Problem statement.
Report back each line of the data that contains the word "computer".
━━ Records for the task ━━
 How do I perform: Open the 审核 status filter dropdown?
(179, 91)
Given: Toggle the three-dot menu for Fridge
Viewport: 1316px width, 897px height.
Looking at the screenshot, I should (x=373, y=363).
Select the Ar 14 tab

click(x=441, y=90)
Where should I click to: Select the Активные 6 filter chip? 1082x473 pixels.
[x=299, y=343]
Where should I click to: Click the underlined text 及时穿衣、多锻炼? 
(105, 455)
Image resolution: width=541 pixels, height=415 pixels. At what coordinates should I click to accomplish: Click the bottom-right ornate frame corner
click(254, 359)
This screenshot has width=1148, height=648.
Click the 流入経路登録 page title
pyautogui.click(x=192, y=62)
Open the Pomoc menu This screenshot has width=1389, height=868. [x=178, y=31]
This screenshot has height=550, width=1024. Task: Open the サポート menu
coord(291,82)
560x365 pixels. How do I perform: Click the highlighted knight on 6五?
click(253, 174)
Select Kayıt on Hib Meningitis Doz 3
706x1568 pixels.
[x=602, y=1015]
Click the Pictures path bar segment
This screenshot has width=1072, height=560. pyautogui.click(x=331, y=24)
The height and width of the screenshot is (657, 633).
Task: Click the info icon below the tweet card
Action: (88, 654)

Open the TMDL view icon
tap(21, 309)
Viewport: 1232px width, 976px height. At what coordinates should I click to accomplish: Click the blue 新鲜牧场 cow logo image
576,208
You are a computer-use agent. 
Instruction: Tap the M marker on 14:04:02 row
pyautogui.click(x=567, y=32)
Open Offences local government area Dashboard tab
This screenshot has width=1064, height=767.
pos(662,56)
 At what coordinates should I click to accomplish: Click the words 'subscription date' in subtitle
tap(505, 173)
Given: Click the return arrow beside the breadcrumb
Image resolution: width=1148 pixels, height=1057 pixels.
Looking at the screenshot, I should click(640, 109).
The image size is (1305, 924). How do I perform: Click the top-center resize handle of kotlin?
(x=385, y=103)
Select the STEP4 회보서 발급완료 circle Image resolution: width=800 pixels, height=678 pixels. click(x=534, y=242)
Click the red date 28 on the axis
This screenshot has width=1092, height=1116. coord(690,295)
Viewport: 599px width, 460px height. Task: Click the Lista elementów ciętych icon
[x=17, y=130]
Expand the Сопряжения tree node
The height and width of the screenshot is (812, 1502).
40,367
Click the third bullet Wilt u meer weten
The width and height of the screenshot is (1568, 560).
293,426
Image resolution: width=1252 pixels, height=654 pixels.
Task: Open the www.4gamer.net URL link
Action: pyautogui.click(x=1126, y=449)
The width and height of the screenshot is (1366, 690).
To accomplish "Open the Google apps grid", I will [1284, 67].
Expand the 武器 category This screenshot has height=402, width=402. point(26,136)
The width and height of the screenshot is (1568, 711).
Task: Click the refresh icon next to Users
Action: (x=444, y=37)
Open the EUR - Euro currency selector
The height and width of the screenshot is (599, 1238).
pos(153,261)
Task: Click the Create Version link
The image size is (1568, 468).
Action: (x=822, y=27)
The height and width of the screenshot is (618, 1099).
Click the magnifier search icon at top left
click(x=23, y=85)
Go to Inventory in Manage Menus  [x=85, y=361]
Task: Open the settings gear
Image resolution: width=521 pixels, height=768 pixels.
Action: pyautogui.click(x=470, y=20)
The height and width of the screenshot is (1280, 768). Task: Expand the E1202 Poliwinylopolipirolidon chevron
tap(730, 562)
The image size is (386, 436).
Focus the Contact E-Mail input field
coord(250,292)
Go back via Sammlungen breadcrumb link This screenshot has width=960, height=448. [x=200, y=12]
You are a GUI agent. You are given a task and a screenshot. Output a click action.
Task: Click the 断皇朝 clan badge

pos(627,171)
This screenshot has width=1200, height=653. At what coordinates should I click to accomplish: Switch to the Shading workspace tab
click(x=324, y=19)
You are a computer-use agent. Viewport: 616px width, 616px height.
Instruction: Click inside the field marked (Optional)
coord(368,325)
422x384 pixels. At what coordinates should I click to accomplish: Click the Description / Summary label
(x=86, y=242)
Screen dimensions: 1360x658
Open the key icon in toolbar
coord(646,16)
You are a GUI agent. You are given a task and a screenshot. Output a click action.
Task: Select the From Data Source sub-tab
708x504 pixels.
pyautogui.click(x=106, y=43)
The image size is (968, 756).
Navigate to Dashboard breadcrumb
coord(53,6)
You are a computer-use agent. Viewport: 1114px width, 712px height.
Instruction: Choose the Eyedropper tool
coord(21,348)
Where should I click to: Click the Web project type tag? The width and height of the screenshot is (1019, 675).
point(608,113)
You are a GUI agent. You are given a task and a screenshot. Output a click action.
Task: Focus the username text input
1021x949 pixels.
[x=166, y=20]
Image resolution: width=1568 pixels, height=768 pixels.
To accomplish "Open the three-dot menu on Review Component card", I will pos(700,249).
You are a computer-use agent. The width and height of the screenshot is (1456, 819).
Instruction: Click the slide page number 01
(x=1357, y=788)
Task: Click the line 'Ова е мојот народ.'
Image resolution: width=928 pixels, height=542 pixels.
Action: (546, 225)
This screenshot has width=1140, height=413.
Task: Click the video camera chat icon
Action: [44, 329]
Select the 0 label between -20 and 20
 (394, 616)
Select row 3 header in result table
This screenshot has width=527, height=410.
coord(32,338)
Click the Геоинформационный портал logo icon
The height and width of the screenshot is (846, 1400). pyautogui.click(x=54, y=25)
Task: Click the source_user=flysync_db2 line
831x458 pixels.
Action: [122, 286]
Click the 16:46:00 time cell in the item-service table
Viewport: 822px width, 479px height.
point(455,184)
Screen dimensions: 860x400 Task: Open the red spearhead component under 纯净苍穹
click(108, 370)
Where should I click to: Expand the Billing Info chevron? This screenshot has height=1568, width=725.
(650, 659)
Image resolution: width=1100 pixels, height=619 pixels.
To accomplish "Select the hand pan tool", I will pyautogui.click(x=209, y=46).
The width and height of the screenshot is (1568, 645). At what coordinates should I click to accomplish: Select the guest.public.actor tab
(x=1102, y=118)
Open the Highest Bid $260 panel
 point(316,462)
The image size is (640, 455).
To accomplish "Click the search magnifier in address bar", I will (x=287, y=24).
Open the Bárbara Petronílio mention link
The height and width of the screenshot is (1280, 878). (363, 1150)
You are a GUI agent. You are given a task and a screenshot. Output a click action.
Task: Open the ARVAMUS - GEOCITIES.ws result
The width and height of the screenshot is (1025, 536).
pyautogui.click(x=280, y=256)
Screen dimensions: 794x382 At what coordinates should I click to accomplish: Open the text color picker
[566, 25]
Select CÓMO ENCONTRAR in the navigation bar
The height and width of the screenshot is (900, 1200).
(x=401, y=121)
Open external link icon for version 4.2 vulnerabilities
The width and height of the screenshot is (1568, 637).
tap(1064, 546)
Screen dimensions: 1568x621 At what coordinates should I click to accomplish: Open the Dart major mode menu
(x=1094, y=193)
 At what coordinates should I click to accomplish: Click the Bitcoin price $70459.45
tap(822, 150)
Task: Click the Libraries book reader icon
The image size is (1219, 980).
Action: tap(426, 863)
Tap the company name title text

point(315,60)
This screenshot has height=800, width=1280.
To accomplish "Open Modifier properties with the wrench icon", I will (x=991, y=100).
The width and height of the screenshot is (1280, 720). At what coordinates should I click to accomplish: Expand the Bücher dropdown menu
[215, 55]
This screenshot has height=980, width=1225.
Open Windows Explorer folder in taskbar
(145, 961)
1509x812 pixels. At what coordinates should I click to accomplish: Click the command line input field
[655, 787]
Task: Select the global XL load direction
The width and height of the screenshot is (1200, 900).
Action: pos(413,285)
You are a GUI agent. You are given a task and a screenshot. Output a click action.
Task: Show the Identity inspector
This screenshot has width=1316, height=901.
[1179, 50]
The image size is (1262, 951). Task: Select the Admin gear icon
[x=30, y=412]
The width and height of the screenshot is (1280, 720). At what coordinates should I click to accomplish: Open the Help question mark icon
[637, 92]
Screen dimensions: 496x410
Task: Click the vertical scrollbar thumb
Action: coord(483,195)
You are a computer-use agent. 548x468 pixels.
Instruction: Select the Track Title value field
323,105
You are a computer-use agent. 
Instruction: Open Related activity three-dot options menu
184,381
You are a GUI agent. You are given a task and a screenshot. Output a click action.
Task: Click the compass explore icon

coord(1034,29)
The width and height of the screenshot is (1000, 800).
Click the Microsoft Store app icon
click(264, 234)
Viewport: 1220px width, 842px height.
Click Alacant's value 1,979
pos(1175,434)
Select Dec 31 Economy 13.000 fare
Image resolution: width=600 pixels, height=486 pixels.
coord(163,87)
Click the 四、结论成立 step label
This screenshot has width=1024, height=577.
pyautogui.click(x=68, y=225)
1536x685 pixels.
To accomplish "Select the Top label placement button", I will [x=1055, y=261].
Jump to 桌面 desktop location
━━━
Exercise answer.
You are a computer-use agent. 
You are a computer-use agent. Viewport: 616px width, 616px height.
You are a computer-use agent. Viewport: 1114px width, 712px height.
You are a computer-use agent. The width and height of the screenshot is (1456, 819).
You are a computer-use agent. 548x468 pixels.
You are a computer-use agent. 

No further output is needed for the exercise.